| Task details |
Set the data down once more, in full and exactly.

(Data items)
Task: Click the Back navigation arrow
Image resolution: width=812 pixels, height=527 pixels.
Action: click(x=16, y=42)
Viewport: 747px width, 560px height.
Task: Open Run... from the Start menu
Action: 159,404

| Task solution |
Task: Click the Back navigation arrow
Image resolution: width=812 pixels, height=527 pixels.
Action: click(x=16, y=42)
Viewport: 747px width, 560px height.
Task: Open Run... from the Start menu
Action: 159,404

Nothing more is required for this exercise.